Il bene a cui l’uomo è chiamato – è fondamentale questo concetto – non è mai un bene particolare: sebbene esistano tanti beni particolari, nessuno è in grado di esaurire questa apertura dell’uomo. Solo Dio è in grado di colmare quest’apertura. E dunque l’anima, essendo capace della grazia, essendo capace di Dio mediante la grazia, quando viene giustificata, non viene operato un miracolo nel senso che si fa qualcosa di superiore alla potenza naturale, ma è qualcosa di conforme a quella potenza, conforme a quella natura, sebbene quella natura non sia in grado di farlo da sola. Qui bisogna stare molto attenti, perché il rischio è, da un lato, di pensare alla natura umana come capace essa stessa di redimersi e di elevarsi a Dio senza il soccorso di Dio, senza il soccorso della grazia; ma dall’altra parte, ci può essere invece una concezione della grazia come se fosse qualche cosa di estraneo alla natura dell’uomo. Non è così: la natura dell’uomo si apre ad attendere il soccorso della grazia. Essa non la può raggiungere, tuttavia è predisposta per riceverla.

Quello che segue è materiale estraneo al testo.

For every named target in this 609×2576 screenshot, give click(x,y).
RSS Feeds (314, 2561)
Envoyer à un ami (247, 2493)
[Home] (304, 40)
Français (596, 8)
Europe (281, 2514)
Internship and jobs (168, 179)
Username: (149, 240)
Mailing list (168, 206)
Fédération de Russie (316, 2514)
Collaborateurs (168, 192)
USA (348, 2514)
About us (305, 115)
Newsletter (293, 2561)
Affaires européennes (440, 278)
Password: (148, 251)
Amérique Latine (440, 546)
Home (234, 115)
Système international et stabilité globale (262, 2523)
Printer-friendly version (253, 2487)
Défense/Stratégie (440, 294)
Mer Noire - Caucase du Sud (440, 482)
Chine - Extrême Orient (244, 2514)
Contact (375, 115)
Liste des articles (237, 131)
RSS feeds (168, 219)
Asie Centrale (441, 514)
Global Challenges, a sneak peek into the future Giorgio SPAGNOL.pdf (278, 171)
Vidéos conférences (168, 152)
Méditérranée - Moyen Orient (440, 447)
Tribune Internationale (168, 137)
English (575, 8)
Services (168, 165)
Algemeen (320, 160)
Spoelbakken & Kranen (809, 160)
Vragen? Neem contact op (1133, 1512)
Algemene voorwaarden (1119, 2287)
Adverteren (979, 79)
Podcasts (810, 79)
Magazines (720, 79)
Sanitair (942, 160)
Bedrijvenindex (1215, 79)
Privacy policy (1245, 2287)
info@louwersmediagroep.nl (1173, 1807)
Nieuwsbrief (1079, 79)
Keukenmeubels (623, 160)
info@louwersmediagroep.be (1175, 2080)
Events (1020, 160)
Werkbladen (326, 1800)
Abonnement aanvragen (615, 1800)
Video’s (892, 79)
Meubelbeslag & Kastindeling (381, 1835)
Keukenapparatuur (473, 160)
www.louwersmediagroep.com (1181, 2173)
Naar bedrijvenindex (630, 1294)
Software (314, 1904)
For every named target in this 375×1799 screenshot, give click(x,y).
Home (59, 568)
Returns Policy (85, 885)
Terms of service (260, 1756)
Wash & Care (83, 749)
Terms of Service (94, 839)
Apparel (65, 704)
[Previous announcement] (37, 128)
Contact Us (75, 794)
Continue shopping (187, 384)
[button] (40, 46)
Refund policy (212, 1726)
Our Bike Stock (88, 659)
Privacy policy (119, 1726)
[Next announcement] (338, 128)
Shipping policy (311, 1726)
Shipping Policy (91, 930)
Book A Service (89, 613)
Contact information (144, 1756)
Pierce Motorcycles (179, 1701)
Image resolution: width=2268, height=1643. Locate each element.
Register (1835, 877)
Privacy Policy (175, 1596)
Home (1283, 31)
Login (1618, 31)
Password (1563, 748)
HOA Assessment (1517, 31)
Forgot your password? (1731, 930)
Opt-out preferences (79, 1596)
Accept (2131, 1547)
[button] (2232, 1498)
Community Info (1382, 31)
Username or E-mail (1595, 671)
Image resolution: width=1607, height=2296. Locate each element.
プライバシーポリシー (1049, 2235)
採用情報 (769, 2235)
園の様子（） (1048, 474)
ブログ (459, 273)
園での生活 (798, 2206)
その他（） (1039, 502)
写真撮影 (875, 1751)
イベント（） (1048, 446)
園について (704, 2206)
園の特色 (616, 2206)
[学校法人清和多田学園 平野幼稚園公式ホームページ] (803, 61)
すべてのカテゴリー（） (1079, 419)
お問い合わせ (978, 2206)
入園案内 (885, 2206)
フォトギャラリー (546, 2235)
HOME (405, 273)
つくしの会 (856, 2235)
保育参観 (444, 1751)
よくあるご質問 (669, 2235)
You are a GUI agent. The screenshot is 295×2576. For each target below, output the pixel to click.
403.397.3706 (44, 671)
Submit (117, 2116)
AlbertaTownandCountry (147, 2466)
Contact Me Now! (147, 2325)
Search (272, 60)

Terza e ultima distinzione: «Nelle opere miracolose si riscontra qualche cosa che non rispetta l’ordine consueto nel causare: come quando un infermo riacquista subito la salute, fuori del corso normale della guarigione dovuta alla natura o alla medicina» (ibidem). Il classico storpio che improvvisamente cammina. C’è un ordine che non è consueto: normalmente lo storpio non guarisce immediatamente; di solito non guarisce proprio, ma se guarisse secondo un ordine di natura, per particolari conoscenze mediche, lo farebbe secondo un certo ordine, assumendo certe cose, secondo un processo di guarigione. Quando invece l’ordine non rispetta la consuetudine, allora «sotto quest’aspetto la giustificazione dell’empio a volte, ma non sempre, è miracolosa». Cosa vuol dire? Vuol dire che a volte abbiamo la classica “caduta da cavallo” di San Paolo; altre volte invece questa giustificazione segue un ordine più “normale”, più consueto, meno appariscente.

A settembre riprenderemo con un altro tema delicatissimo, che è quello del merito. E poi cercheremo di fare il punto su quelli che sono stati i grandi dibattiti, soprattutto con il mondo protestante e che hanno portato alle definizioni fondamentali del Concilio tridentino e ad altre questioni successive, proprio sulla questione della giustificazione e del merito.